The present invention yields the following effects. Whether the thickness 
of a photo-setting resin film used as sandblast resist is feasible depends 
on whether the photo-setting resin film of the thickness concerned is 
resistant to abrasive grains blown at high speed against the film. A thin 
photo-setting resin film is usable so long as the film exhibits such 
resistance. Thus, minute pores required for printing of high image quality 
can be easily formed in the photo-setting resin film, so that an image of 
high resolution can be printed. Since a top electrode layer is formed in 
advance before the step of forming pores, choking of pores is not involved 
in contrast to a method in which, after pores are formed in a layer formed 
on a photoreceptor, a top electrode layer is attached onto the porous 
layer. 
According to the first aspect, a porous layer may be made of any material 
so long as the material can be effectively abraded by abrasive grains and 
has an electrically insulating property.
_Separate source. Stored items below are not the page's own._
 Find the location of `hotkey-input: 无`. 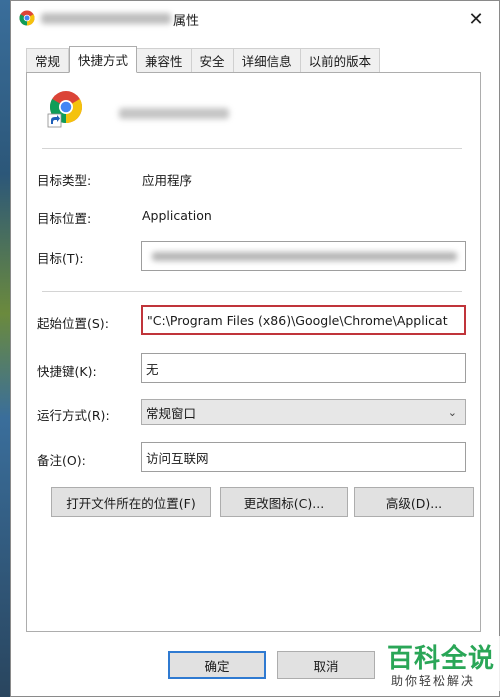

hotkey-input: 无 is located at coordinates (304, 368).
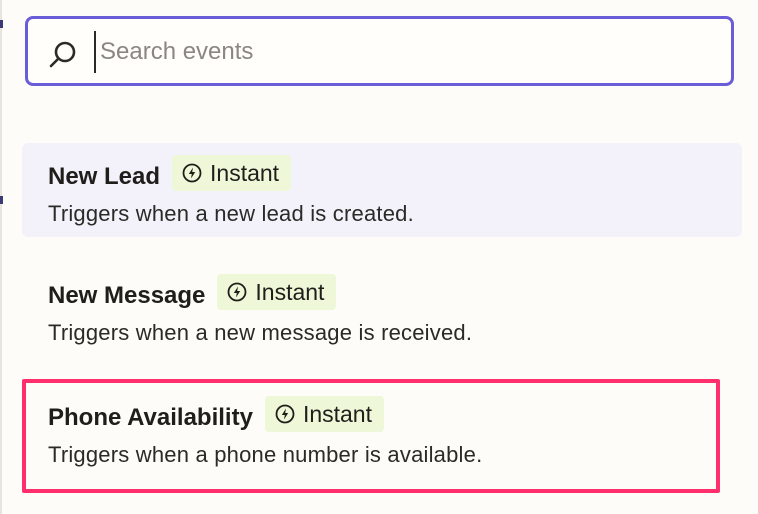 This screenshot has height=514, width=758. What do you see at coordinates (150, 418) in the screenshot?
I see `event-name: Phone Availability` at bounding box center [150, 418].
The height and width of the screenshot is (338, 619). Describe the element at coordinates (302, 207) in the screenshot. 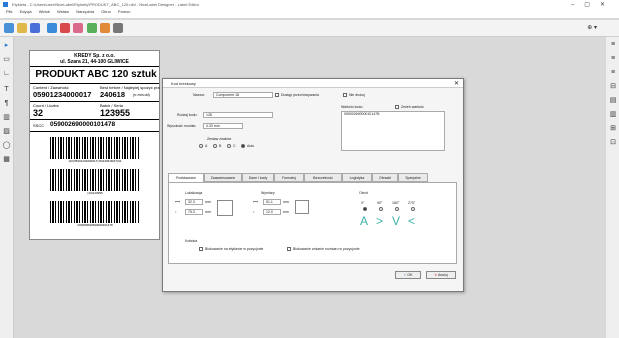

I see `size-preview-icon` at that location.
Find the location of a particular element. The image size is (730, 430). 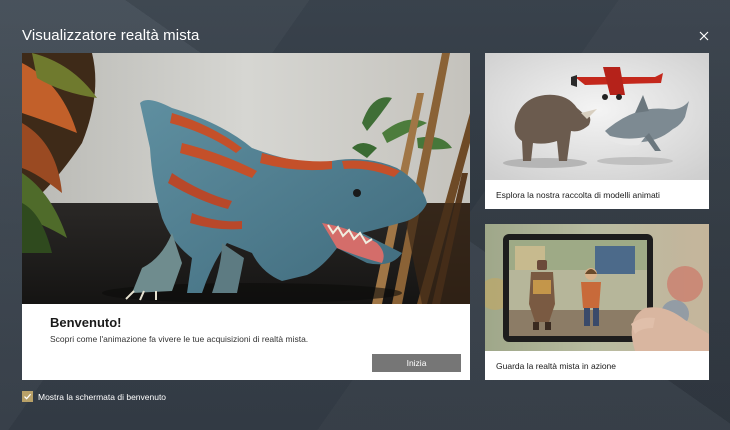

show-welcome-label: Mostra la schermata di benvenuto is located at coordinates (102, 396).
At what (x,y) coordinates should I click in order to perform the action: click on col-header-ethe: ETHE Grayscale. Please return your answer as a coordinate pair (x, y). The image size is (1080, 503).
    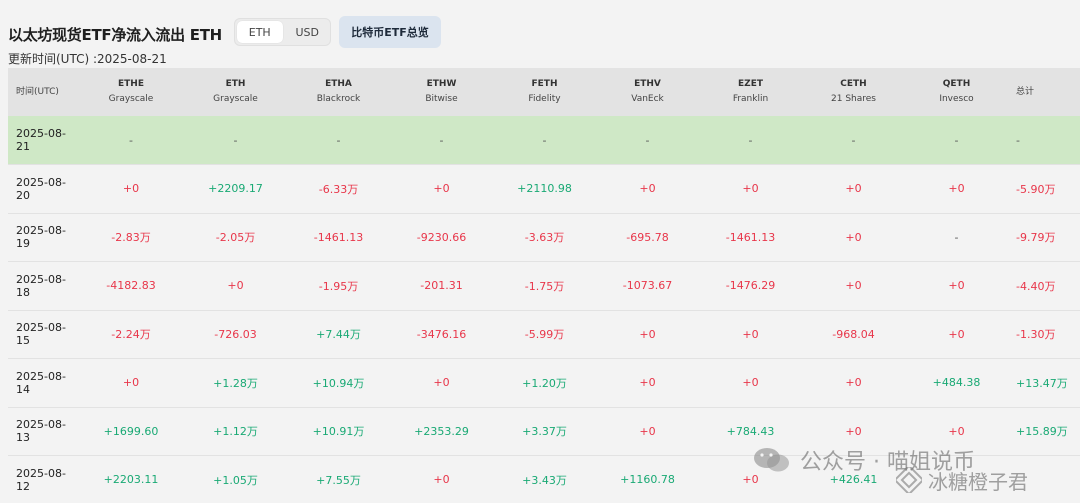
    Looking at the image, I should click on (131, 92).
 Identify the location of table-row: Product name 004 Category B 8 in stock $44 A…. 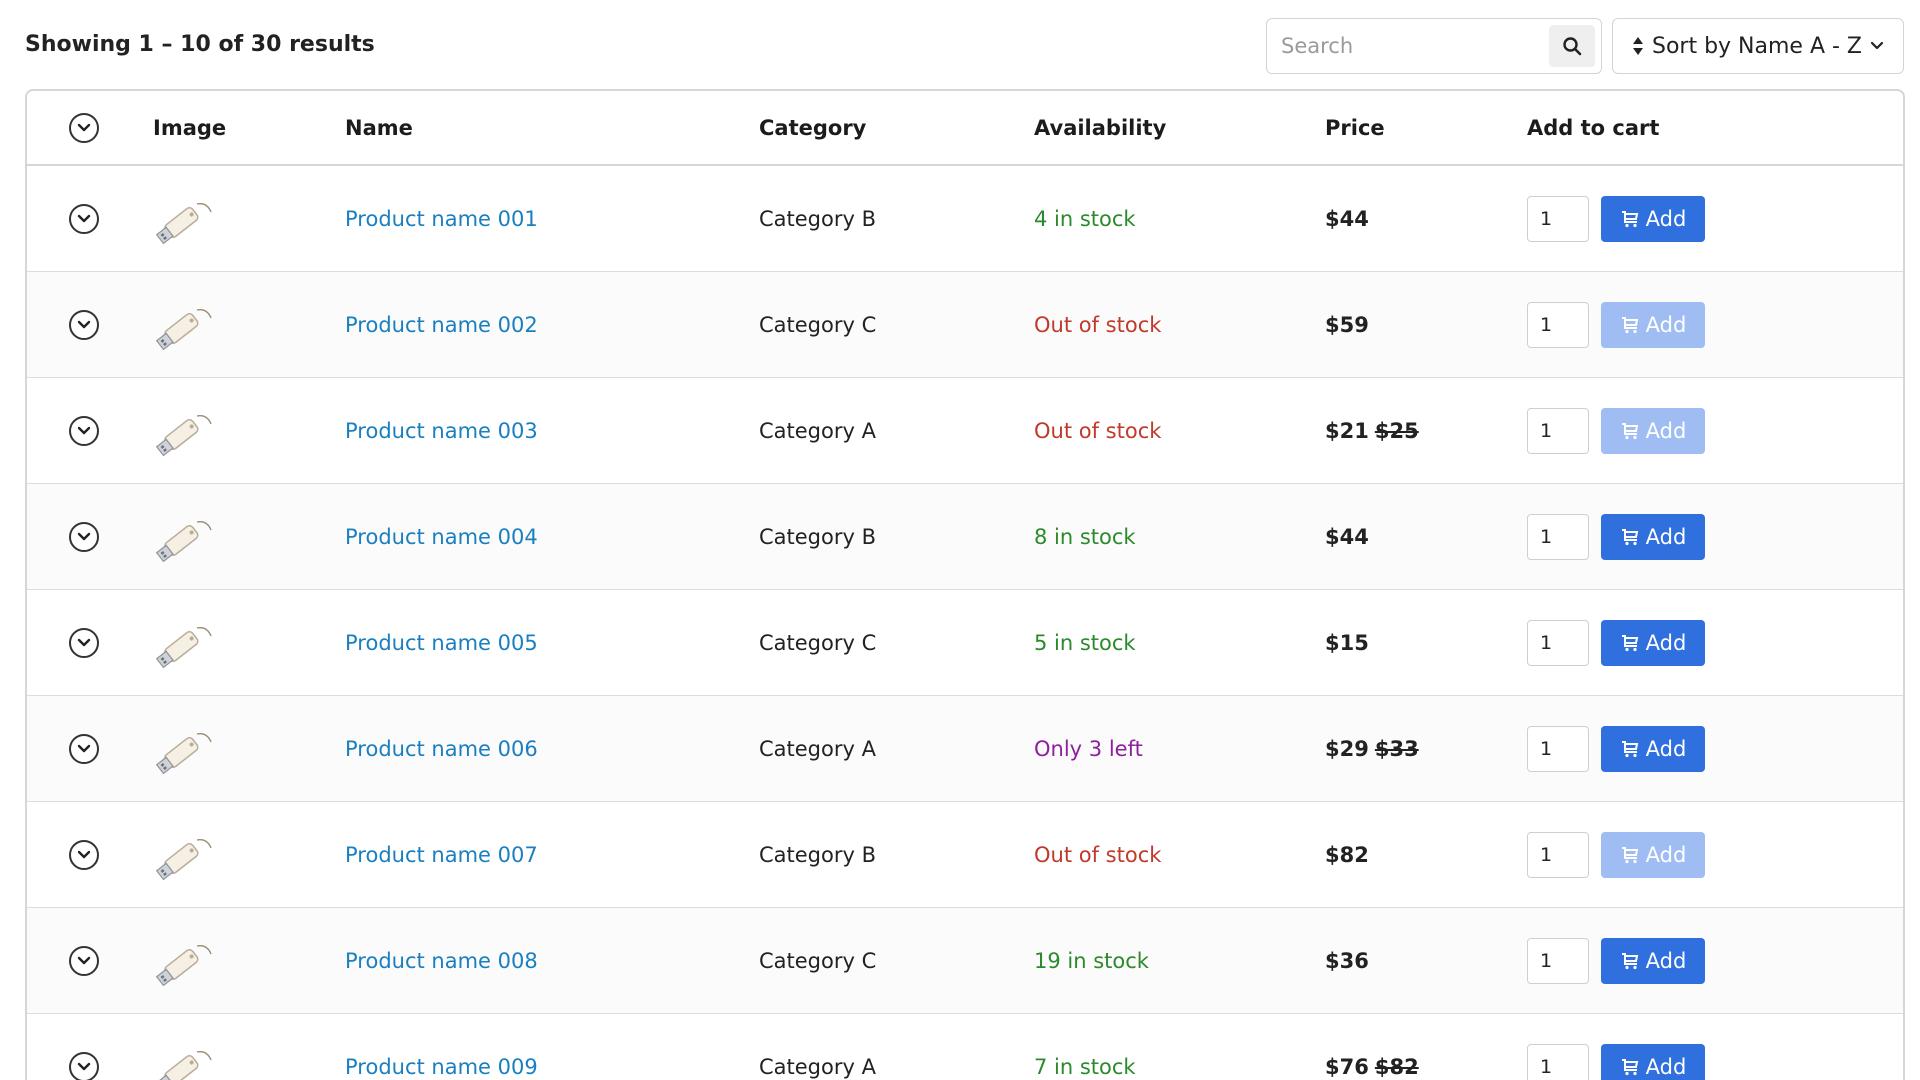
(965, 537).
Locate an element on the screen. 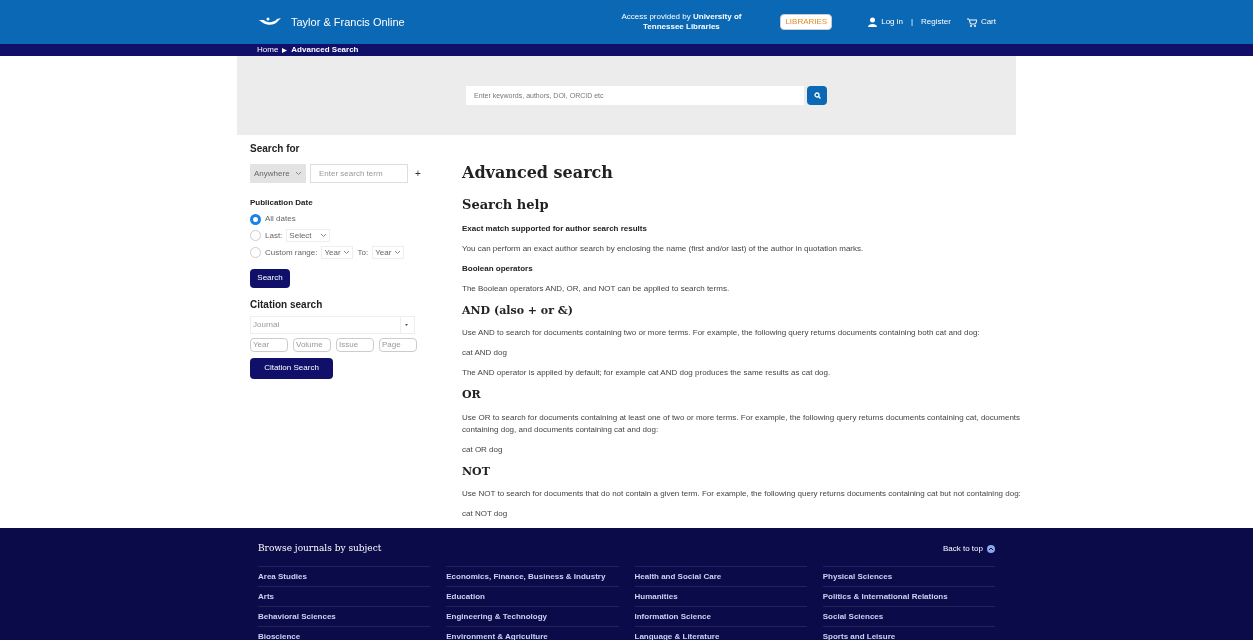  login-link: Log in is located at coordinates (892, 22).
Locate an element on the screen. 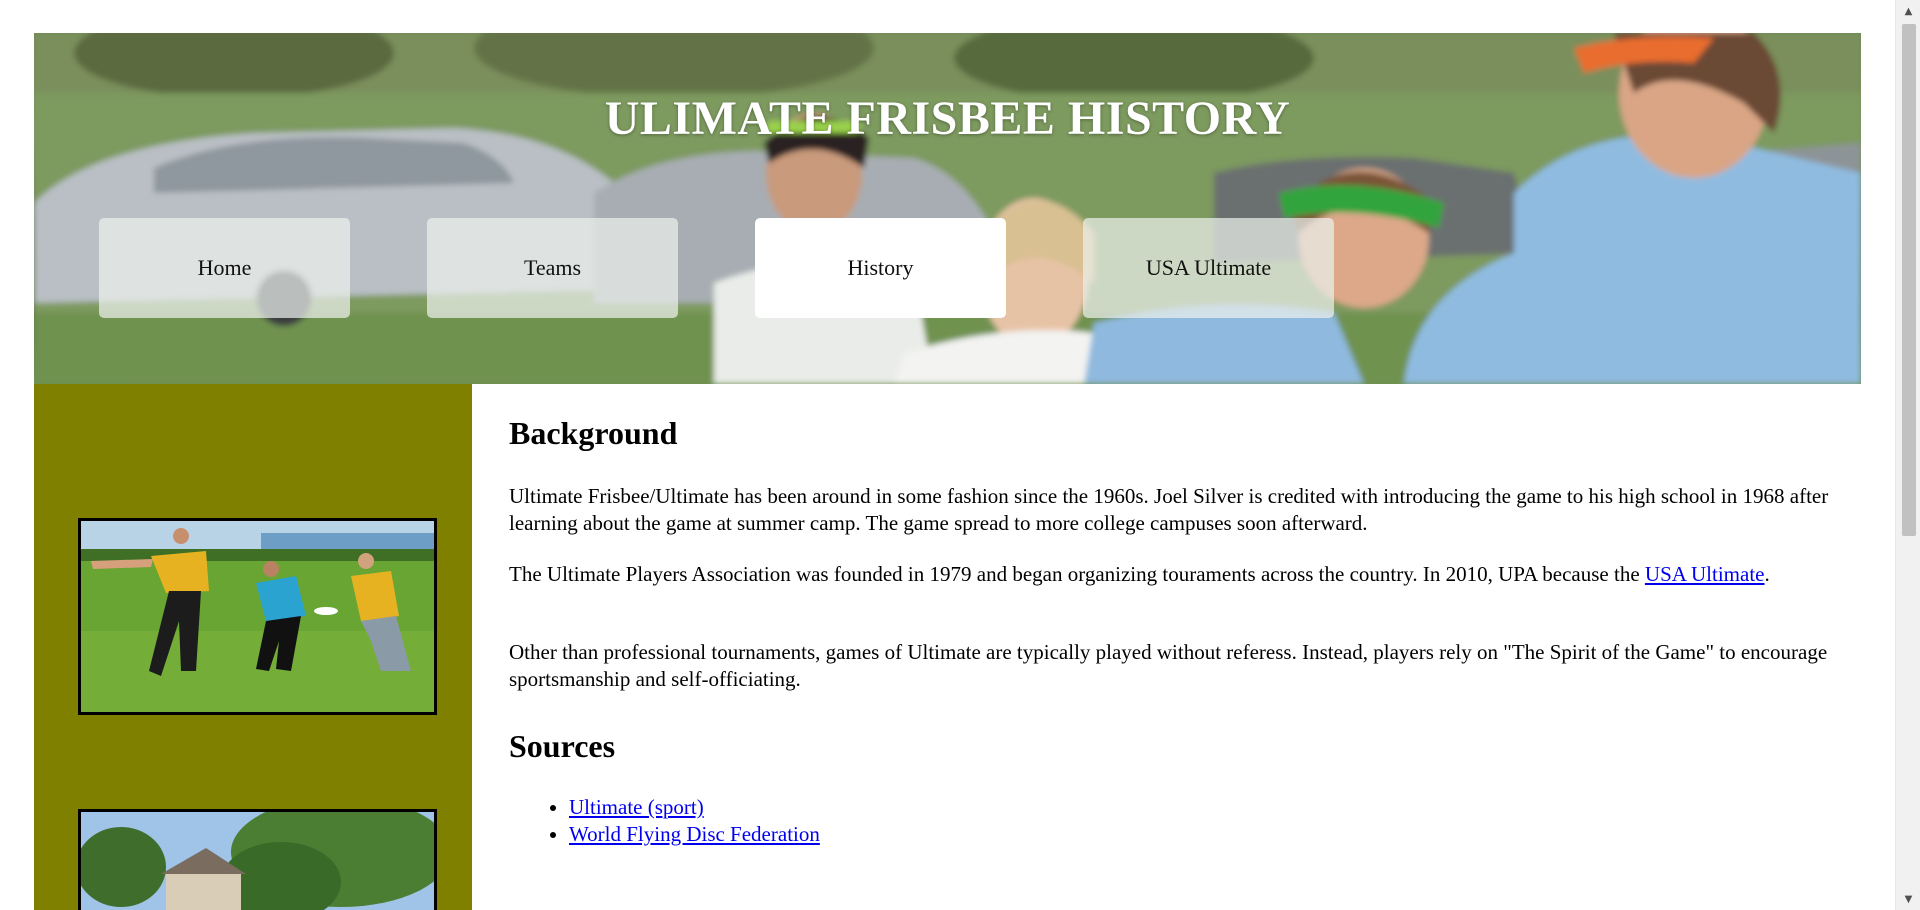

Thus, in contrast to a method in 
which a photo-setting resin is used as the porous layer, there is a good 
choice of materials for the porous layer. According to the second and 
third aspects, a surface portion of the charge transport layer 
constituting the photoconductive layer is adapted to function as the 
porous layer, thereby eliminating a step of attaching an insulation layer 
onto a photoreceptor. Therefore, a porous photoreceptor suited for mass 
production can be manufactured. 
Since the above embodiments are described only as examples, the present 
invention is not limited to the above embodiments and various 
modifications or alterations can be easily made therefrom by those skilled 
in the art without departing from the scope of the present invention.